About 9 million children are currently insured through CHIP. Since its enactment, the uninsured rate among children has fallen significantly, from 13.9 percent in 1997 to 4.5 percent in 2015, the Access Commission says. In 2016, more than 8.9 million children were enrolled, up from 8.44 million in 2015.
CHIP currently costs about $14 billion a year, with the federal government picking up about three-quarters of this cost. Some states provide CHIP as part of the expansion of Medicaid under the Affordable Care Act (ACA), others operate a separate CHIP program, while some provide a combination of these approaches. Under expiration, states with CHIP-funded Medicaid expansion would be required to maintain this coverage, but with lowered federal funding. States with separate CHIP coverage would not be required to maintain it.
According to an analysis by the Kaiser Family Foundation (KFF), 48 of 50 responding states, including the District of Columbia, assumed continued federal funding for CHIP in their fiscal year 2018 budgets. Thirty-four of 42 responding states also assumed they would receive the 23 percent match included as part of Obamacare. This means that the majority of states face a funding shortfall due to CHIP’s expiration.
Ten states—Connecticut, Pennsylvania, Mississippi, Oregon, Idaho, Nevada, Utah, Arizona, California and Hawaii—anticipate exhausting CHIP funding by the end of 2017. Most states must provide 30 days’ notice to enrollees that their coverage will be eliminated.
Previous state enrollment caps and freezes in CHIP benefits have had a disastrous effect on coverage and medical services. When North Carolina froze enrollment between January and October 2001, enrollment fell by nearly 30 percent, from about 72,000 to 51,300, according to KFF. Parents affected by the freeze said that almost all of their children experienced periods of being uninsured and reported difficulties obtaining prescriptions for them. They also reported obtaining care for their children required them to cut back on necessities, borrow money from family or friends, or accrue debt.

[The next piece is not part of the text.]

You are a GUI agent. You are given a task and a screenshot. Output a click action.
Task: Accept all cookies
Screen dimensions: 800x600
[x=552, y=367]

House Democratic Caucus Chairman Rep. Joe Crowley (New York), blamed Republicans for missing the CHIP reauthorization deadline. However, neither House Minority Leader Nancy Pelosi nor Senate Minority leader Chuck Schumer has voiced loud protests over congressional inaction that threatens the health care of millions of US children.

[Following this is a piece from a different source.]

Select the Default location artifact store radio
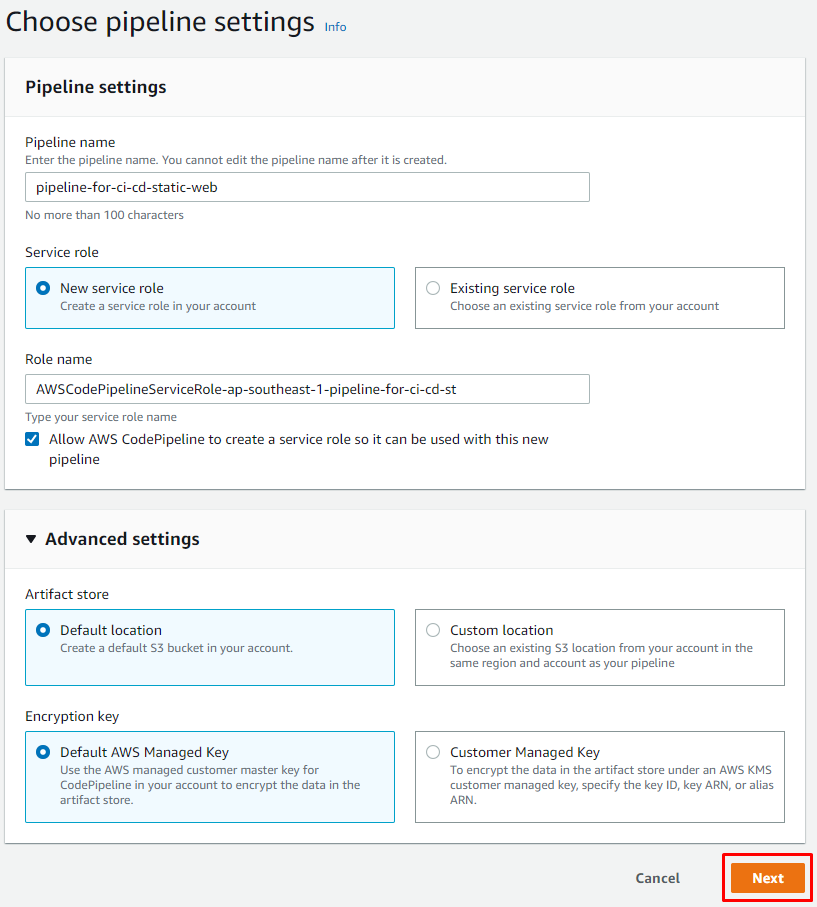 click(x=43, y=630)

The failure to reauthorize CHIP follows last week’s collapse of Senate Republicans’ latest Obamacare repeal effort, as Majority Leader Mitch McConnell pulled legislation sponsored by Sens. Lindsey Graham (South Carolina) and Bill Cassidy (Louisiana), when it became clear the measure did not have the votes to pass.
While committees in both the House and Senate said hours before Congress failed to reauthorize CHIP that they would take up the legislation for the children’s program again this week, such action is anything but assured. Joan Benso, president and CEO of advocacy group Pennsylvania Partnerships for Children, told the Morning Call, “If we get to November and it’s not done, then we’ll get pretty concerned.”

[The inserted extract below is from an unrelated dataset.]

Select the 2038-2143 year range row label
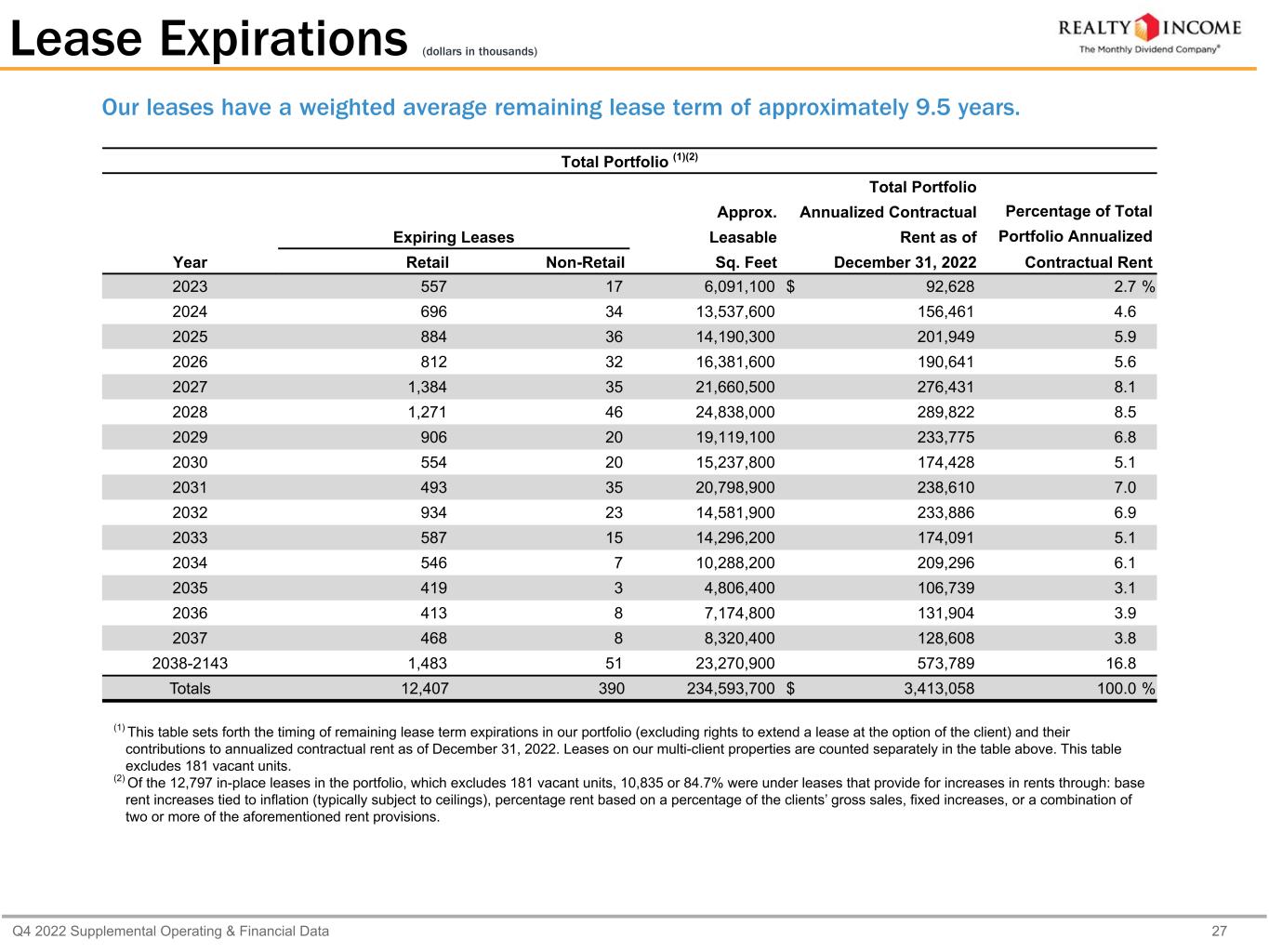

In the wake of the latest failure to repeal the ACA, a bipartisan effort to “fix” Obamacare by Sens. Lamar Alexander, Republican of Tennessee, and Patty Murray, Democrat of Washington, is expected to continue. This effort is not aimed at extending coverage to the 28 million Americans who remain uninsured seven years after the passage of the ACA, but at “stabilizing” the insurance markets.
Such a bipartisan deal would retain the basic framework of Obamacare, which has broad support from the insurance companies and big business, bloating the profits of the insurers while at the same time increasing out-of-pocket health care costs for the vast majority of Americans.